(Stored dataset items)
====================

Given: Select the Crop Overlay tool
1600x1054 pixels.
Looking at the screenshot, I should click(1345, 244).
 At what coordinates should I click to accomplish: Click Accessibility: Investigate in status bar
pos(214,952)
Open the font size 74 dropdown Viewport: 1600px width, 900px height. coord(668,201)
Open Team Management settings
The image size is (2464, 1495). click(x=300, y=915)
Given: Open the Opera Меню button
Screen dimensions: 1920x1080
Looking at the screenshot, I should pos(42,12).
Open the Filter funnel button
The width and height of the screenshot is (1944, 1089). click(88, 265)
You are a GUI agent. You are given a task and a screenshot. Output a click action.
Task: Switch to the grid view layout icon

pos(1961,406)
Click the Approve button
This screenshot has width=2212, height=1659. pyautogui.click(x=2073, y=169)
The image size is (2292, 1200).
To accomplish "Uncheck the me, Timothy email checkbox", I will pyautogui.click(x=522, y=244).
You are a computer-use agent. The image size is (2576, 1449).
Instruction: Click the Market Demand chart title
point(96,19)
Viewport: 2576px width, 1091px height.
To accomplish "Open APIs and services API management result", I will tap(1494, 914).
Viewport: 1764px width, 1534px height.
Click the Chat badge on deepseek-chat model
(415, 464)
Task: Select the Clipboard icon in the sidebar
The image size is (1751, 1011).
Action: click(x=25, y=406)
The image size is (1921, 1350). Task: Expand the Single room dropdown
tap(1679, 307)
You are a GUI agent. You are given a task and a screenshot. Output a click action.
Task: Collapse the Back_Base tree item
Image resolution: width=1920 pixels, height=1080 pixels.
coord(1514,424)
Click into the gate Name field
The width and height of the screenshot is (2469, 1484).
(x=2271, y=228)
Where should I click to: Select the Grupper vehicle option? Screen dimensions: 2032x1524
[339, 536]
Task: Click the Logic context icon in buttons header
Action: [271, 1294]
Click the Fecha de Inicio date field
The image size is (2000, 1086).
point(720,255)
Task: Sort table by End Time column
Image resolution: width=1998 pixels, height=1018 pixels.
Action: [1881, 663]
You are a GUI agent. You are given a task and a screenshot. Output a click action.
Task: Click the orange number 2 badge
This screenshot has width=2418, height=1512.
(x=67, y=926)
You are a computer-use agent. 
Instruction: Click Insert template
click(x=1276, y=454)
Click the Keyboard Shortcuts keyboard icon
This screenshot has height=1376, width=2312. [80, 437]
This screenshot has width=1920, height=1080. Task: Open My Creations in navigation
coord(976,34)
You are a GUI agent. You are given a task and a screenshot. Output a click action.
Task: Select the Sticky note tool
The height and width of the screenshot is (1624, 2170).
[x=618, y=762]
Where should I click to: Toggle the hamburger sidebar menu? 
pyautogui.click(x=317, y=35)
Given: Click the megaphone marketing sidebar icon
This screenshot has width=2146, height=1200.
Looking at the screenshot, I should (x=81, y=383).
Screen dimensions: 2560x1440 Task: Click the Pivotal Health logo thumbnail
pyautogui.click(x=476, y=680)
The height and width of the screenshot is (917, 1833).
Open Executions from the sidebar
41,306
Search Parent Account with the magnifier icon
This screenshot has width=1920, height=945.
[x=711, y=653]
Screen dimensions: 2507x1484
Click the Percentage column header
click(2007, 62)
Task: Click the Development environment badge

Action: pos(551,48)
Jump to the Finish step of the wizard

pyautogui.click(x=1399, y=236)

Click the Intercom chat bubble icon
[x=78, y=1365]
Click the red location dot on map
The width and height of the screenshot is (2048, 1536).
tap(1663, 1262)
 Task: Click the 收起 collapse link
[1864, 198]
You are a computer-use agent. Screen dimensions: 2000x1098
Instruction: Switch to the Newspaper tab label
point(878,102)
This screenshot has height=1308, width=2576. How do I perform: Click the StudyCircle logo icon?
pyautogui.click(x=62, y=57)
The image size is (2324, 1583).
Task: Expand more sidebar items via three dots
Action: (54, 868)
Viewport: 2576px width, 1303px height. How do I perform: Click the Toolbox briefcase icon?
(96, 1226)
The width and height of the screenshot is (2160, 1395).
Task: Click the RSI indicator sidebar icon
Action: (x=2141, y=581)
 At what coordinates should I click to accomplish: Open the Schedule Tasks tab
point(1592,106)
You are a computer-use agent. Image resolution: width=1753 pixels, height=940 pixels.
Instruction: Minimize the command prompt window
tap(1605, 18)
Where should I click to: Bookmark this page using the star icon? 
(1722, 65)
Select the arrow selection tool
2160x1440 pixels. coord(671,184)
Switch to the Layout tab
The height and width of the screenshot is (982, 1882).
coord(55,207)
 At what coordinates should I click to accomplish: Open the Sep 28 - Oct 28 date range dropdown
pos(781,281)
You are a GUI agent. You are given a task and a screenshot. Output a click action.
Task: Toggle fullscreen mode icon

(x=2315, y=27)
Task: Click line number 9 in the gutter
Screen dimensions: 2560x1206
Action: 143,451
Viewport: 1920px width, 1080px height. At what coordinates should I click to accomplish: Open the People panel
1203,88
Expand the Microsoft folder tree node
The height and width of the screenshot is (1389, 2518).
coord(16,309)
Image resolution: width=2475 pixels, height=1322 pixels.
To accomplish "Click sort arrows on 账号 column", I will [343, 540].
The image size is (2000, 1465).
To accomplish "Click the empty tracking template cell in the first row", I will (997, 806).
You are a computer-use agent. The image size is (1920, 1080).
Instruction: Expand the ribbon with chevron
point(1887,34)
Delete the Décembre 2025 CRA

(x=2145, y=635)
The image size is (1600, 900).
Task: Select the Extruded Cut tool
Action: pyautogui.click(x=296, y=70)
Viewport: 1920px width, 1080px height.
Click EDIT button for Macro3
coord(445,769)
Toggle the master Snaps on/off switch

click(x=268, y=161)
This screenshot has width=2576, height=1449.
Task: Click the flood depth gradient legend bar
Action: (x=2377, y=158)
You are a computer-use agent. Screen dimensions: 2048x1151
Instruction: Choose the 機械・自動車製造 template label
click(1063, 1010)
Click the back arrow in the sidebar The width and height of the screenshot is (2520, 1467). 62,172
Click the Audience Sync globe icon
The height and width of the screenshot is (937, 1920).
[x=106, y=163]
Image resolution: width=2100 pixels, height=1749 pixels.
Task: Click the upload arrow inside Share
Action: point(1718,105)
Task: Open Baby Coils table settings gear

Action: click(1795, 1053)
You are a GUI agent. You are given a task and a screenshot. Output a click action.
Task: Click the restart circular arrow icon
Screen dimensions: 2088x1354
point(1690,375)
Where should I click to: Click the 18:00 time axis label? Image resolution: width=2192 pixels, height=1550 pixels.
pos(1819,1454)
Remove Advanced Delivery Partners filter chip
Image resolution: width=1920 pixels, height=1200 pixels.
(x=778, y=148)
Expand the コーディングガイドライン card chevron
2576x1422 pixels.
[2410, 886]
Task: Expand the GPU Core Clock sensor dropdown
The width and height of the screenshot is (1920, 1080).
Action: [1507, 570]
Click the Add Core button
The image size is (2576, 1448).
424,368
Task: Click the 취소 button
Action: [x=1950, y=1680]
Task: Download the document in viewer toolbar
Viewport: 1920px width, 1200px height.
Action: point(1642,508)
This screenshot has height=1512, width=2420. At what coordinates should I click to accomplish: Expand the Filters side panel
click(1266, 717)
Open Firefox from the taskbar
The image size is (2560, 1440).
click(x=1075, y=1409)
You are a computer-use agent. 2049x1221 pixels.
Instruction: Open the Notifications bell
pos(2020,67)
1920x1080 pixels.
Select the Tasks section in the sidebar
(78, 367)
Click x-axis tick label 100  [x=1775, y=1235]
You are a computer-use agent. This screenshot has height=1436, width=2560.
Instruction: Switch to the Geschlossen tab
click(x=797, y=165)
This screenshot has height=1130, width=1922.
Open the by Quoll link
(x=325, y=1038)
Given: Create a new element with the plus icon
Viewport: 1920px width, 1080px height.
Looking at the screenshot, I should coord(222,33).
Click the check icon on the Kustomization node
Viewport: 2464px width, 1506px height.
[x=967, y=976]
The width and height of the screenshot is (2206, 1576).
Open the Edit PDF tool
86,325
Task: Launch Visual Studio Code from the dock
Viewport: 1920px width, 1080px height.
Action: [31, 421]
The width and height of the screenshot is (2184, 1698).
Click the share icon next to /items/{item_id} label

====================

If a line above holds the word "Core", copy it.

_Output below_.
Task: Expand the GPU Core Clock sensor dropdown
Click the Add Core button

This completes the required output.